Nous écrivons tellement de romans, de nouvelles et de textes en tous genres que ce n’est pas dans une bibliothèque, mais dans une décharge, que les lecteurices de demain (des IAs formées aux langues « anciennes » ?) devront se rendre pour lire notre production pantagruélique.
Mardi 11 juillet
Dans sa Masterclasse, l’écrivain Xavier Mauméjean explique sa manière d’écrire un roman :
« Je ne procède pas par journées, j’ai le sentiment que ma manière de travailler est une manière picturale. Toutes proportions gardées évidemment, je compare ça au travail de Jackson Pollock ; je crée, mettons, deux-cents fichiers et au fil de mes recherches, je diffuse l’information dans les fichiers, mais sans me soucier de l’intrigue, sans me soucier de la narration, et petit à petit, vont se détacher des éléments.
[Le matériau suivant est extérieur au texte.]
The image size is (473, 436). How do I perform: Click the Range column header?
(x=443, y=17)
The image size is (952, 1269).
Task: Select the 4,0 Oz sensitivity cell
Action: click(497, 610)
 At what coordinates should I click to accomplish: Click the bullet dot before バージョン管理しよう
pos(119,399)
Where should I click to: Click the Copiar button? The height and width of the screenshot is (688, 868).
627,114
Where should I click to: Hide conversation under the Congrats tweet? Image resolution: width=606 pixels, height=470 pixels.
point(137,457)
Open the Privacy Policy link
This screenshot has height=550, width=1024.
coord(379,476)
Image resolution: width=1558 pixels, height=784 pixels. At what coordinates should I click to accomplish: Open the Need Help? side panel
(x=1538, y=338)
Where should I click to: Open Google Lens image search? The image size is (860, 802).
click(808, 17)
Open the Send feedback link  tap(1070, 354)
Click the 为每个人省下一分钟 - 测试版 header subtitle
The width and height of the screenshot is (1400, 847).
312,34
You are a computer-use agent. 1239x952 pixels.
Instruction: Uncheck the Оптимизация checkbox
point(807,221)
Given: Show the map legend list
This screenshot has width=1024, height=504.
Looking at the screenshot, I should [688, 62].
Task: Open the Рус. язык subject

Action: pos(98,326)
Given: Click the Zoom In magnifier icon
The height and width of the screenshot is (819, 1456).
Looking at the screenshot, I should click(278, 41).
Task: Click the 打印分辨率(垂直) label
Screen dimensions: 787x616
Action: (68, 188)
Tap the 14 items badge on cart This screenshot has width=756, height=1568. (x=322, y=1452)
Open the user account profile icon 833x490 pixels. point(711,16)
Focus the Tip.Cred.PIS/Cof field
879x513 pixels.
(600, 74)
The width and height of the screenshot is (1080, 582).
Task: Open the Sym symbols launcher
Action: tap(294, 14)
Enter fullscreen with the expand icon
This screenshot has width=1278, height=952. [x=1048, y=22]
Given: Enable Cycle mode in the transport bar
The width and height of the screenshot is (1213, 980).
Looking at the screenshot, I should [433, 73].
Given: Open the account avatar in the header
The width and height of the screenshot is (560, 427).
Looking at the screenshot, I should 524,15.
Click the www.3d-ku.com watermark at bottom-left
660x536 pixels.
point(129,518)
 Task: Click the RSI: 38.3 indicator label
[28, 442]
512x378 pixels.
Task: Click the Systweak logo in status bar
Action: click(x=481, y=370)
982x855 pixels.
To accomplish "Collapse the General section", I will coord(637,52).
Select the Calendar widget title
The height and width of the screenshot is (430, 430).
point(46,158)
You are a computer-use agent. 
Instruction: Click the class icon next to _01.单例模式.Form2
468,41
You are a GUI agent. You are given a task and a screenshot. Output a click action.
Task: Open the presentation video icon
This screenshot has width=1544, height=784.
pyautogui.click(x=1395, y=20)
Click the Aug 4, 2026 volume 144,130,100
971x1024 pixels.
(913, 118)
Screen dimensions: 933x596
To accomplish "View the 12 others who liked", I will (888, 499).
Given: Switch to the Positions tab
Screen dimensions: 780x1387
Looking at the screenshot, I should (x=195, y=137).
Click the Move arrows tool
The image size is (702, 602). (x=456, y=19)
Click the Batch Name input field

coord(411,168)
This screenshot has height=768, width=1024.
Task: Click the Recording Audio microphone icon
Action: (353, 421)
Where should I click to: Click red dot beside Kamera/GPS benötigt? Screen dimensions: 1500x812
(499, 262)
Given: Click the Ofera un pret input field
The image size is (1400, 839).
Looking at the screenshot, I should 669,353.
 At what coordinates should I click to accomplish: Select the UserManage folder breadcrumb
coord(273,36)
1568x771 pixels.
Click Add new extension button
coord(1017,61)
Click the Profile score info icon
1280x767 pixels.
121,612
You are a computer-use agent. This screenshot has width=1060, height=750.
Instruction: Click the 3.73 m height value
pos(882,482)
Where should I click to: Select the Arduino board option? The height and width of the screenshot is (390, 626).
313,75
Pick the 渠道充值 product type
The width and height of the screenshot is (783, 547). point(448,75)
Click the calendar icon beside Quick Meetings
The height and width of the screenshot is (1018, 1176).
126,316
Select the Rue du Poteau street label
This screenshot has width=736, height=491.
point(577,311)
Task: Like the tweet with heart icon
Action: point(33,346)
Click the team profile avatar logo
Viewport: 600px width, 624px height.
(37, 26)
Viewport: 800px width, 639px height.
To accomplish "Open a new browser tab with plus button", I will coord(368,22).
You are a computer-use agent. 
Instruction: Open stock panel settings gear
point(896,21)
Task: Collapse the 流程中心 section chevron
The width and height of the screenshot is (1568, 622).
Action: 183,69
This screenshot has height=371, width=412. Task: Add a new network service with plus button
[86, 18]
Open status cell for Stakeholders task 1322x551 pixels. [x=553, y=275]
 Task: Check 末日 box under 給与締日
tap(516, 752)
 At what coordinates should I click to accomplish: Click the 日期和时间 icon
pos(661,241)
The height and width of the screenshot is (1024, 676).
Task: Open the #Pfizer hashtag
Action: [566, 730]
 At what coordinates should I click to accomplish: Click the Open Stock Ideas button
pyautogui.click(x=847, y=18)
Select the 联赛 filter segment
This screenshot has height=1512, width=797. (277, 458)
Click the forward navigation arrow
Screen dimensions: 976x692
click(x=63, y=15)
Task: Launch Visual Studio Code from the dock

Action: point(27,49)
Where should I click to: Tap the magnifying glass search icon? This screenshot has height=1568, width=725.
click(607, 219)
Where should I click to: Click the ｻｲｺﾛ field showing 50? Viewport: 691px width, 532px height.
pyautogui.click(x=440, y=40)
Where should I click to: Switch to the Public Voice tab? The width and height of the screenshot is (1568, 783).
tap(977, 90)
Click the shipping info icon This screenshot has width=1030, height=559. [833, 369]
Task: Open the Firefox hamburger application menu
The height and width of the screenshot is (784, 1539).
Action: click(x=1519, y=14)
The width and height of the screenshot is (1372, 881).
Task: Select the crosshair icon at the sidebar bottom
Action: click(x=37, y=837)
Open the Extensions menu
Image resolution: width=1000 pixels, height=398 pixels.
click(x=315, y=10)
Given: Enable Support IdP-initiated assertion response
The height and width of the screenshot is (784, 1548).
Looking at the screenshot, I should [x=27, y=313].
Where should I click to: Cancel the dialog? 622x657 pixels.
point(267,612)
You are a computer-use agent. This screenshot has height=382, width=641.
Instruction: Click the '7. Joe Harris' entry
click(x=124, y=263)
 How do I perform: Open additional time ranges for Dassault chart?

Quand les fichiers sont ouverts, c’est visuel. C’est une approche formelle, classique qui fait que je n’écris jamais dans la continuité, j’écris souvent la première phrase et la dernière phrase, mon point de départ et mon point d’arrivée et ensuite, ça dépend de la richesse de la documentation, de l’envie du moment, je peux aussi écrire le chapitre 24 et ensuite, le chapitre 3. Je ne relis pas, je quitte le chapitre et il est écrit. Je ne lisse pratiquement pas. D’ailleurs, j’aime bien dire “Il ne me reste plus qu’à rédiger”, parce que c’est vrai. Pendant des mois, j’ai la représentation visuelle des chapitres et je pioche. Le style lui-même est justifié par le projet, j’essaie de n’avoir jamais le même style selon les romans (…) »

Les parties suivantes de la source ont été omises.